* _Extract to read_:
Begin
Hello,
I was confuse about my results of COUNT() and COUNT_DISTINCT().
Could everyone helping me in this case?
My Kafka topic has Key and Value of my topic as AVRO.
Structure of my key is contains multiple field as:
"key":{"COL1":{"string":"11"},"COL2":{"string":"222"},"COL3":{"string":"333"},"COL4":{"string":"444"}}
On ksqlDB, I had try to create stream from my Kafka topic and specify key & value format as AVRO like:
CREATE STREAM MY_STREAM_FROM_TOPIC ( KEY_STRUCT STRUCT<COL1 VARCHAR, COL2 VARCHAR, COL3 VARCHAR, COL4 VARCHAR KEY) WITH (kafka_topic='MY_TOPIC',VALUE_FORMAT='avro',KEY_FORMAT='avro');
I would like to check total records and the results that I got as:
1 Kafka topic had total records as 100 that checked by end offset - start offset
2 Using count() on ksqlDB then I got 100 that be same as previous
ksqldb command:
SELECT COUNT(KEY_STRUCT), 1 FROM MY_STREAM_FROM_TOPIC GROUP BY 1 EMIT CHANGES;
3 Using COUNT_DISTINCT() on ksqlDB then I got 85 that lower than results from COUNT()
ksqldb command:
SELECT COUNT_DISTINCT(KEY_STRUCT), 1 FROM MY_STREAM_FROM_TOPIC GROUP BY 1 EMIT CHANGES;
After that I had try to find out which KEY_STRUCT are duplicated on topic that cause the results of COUNT_DISTINCT(KEY_STRUCT) = 85 by using count with having like
#1 : SELECT KEY_STRUCT , COUNT(KEY_STRUCT) FROM MY_STREAM_FROM_TOPIC GROUP BY KEY_STRUCT HAVING COUNT(KEY_STRUCT) > 1 EMIT CHANGES;
#2 : SELECT KEY_STRUCT , COUNT(*) FROM MY_STREAM_FROM_TOPIC GROUP BY KEY_STRUCT HAVING COUNT(*) > 1 EMIT CHANGES;
But I didn’t get any record that had COUNT(*) > 1 from the both query.
So I would like to find out that cause of COUNT_DISTINCT(KEY_STRUCT)=85 but COUNT(KEY_STRUCT)=100.
Please help to give any suggestion to me.
Thanks
May
End
* _Exercise task A_: Copy the records line for line, starting at the line containing "You are a computer-use agent. The" and ending with the line containing "Action: pos(71,383)", including both of those lines.

* _Provided material_:
Begin
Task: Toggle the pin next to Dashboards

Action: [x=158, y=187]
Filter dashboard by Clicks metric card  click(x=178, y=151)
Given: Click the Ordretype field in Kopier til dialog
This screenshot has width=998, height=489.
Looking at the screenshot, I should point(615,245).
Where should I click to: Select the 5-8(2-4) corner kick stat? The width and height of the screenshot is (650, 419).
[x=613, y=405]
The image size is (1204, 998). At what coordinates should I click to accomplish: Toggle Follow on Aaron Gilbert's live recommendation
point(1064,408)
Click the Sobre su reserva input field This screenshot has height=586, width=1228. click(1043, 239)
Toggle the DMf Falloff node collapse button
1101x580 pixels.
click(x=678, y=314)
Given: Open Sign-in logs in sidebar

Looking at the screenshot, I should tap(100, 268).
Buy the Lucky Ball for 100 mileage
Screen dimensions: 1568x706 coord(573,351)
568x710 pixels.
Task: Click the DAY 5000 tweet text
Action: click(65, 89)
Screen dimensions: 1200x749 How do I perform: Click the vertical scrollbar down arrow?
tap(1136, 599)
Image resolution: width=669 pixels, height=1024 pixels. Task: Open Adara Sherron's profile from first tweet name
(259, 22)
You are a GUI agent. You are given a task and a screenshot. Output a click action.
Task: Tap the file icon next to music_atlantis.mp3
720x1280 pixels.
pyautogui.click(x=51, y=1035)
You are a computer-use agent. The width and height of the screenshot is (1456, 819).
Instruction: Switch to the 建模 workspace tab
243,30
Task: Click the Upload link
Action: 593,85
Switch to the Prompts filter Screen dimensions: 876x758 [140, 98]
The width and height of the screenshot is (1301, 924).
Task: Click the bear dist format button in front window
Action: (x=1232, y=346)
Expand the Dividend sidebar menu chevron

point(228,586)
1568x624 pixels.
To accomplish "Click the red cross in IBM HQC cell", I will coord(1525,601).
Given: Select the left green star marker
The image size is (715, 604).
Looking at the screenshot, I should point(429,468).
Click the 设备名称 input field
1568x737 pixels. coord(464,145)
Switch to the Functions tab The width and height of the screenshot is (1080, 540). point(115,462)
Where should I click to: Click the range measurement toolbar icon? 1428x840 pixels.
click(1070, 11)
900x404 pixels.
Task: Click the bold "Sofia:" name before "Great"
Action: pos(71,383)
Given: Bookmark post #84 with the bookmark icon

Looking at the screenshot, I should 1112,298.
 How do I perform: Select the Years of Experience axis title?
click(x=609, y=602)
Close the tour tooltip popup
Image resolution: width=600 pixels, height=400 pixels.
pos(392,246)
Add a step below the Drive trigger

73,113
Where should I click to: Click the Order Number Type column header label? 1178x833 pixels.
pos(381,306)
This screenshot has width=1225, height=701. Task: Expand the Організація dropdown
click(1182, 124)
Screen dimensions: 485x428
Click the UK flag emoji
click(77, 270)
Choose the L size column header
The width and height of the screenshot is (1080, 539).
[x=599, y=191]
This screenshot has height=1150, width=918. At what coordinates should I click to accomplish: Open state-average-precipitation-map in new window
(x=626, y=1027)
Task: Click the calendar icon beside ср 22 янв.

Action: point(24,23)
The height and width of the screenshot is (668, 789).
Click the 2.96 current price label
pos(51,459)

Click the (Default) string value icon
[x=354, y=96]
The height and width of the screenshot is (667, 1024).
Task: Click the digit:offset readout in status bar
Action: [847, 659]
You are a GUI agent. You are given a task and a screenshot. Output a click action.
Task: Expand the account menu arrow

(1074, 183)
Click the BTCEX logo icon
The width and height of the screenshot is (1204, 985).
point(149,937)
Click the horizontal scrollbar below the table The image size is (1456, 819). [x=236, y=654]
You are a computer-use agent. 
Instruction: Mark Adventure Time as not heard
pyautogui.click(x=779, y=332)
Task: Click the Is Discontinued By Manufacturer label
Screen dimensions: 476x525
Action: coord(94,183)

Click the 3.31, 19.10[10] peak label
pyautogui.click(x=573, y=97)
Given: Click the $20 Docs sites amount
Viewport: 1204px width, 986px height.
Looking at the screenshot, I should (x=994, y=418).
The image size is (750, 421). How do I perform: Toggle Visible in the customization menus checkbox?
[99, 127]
End
* _Exercise task B_: In the forum post about ksqlDB counts, what result did the COUNT_DISTINCT() query return?

* _Worked answer A_:
You are a computer-use agent. The width and height of the screenshot is (1456, 819).
Instruction: Switch to the 建模 workspace tab
243,30
Task: Click the Upload link
Action: 593,85
Switch to the Prompts filter Screen dimensions: 876x758 [140, 98]
The width and height of the screenshot is (1301, 924).
Task: Click the bear dist format button in front window
Action: (x=1232, y=346)
Expand the Dividend sidebar menu chevron

point(228,586)
1568x624 pixels.
To accomplish "Click the red cross in IBM HQC cell", I will coord(1525,601).
Given: Select the left green star marker
The image size is (715, 604).
Looking at the screenshot, I should point(429,468).
Click the 设备名称 input field
1568x737 pixels. coord(464,145)
Switch to the Functions tab The width and height of the screenshot is (1080, 540). point(115,462)
Where should I click to: Click the range measurement toolbar icon? 1428x840 pixels.
click(1070, 11)
900x404 pixels.
Task: Click the bold "Sofia:" name before "Great"
Action: pos(71,383)

* _Worked answer B_: 85